Data entries:
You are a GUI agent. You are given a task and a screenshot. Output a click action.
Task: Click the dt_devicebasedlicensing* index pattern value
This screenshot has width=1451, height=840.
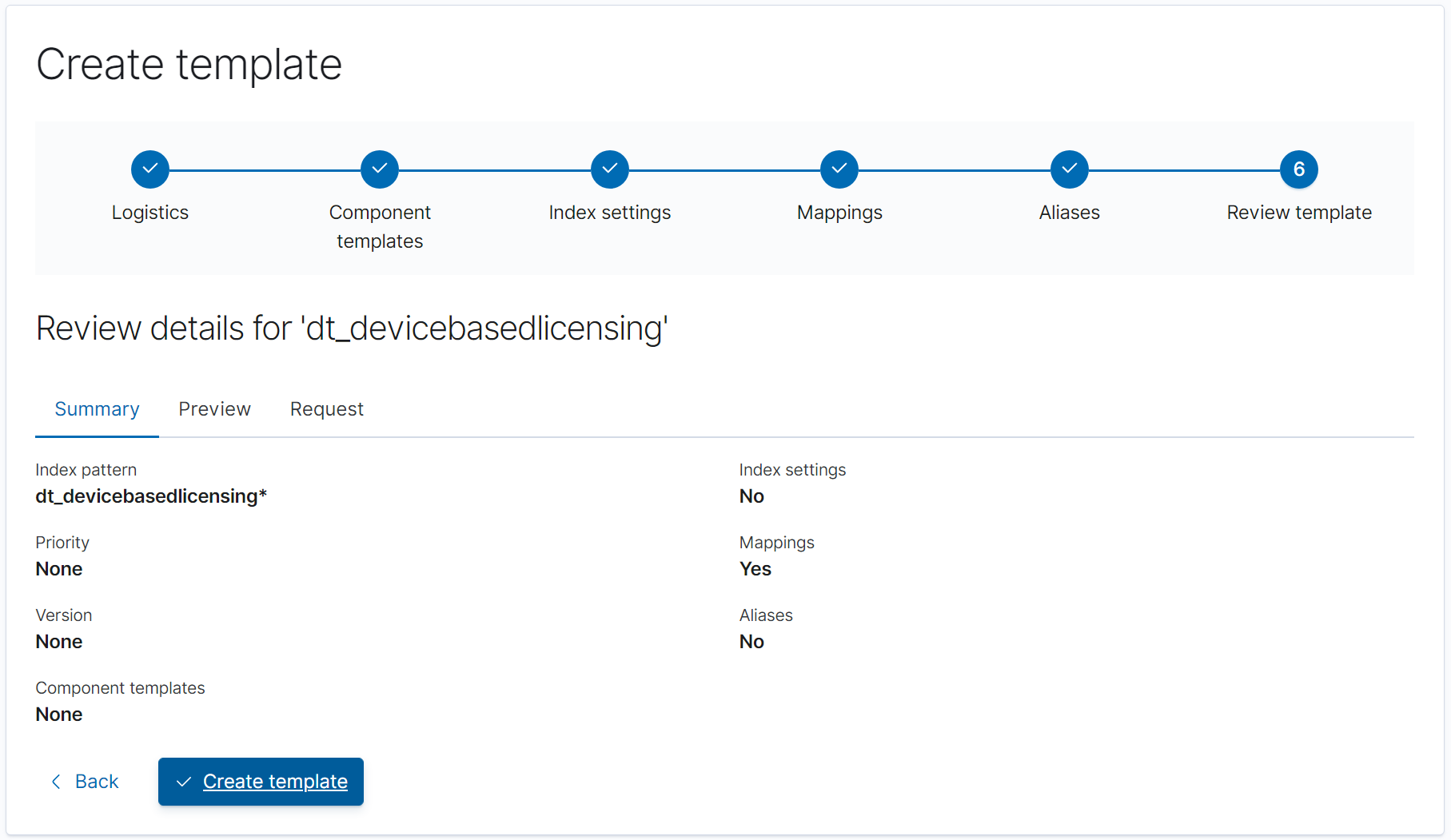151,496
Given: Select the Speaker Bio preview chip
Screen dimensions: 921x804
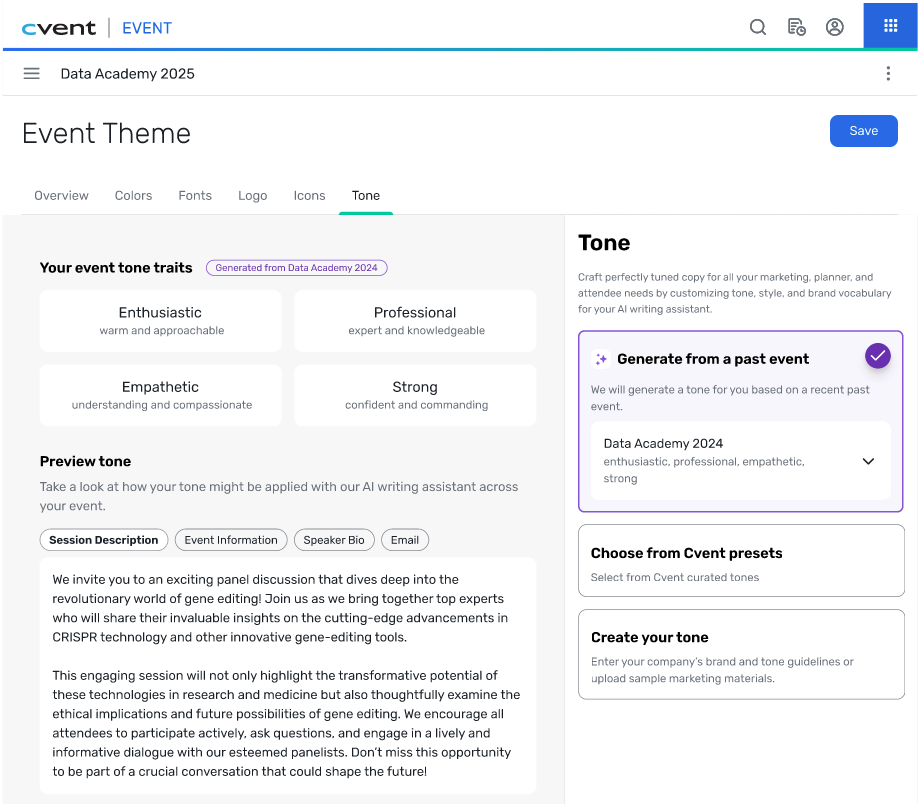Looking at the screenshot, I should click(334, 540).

### Assignment
Starting at the line containing "Given: Select the Speaker Bio preview chip", output every remaining line of the records above exactly, the last one included. Nothing else belongs in the output, and no pictures either.

### Task output
Given: Select the Speaker Bio preview chip
Screen dimensions: 921x804
Looking at the screenshot, I should click(334, 540).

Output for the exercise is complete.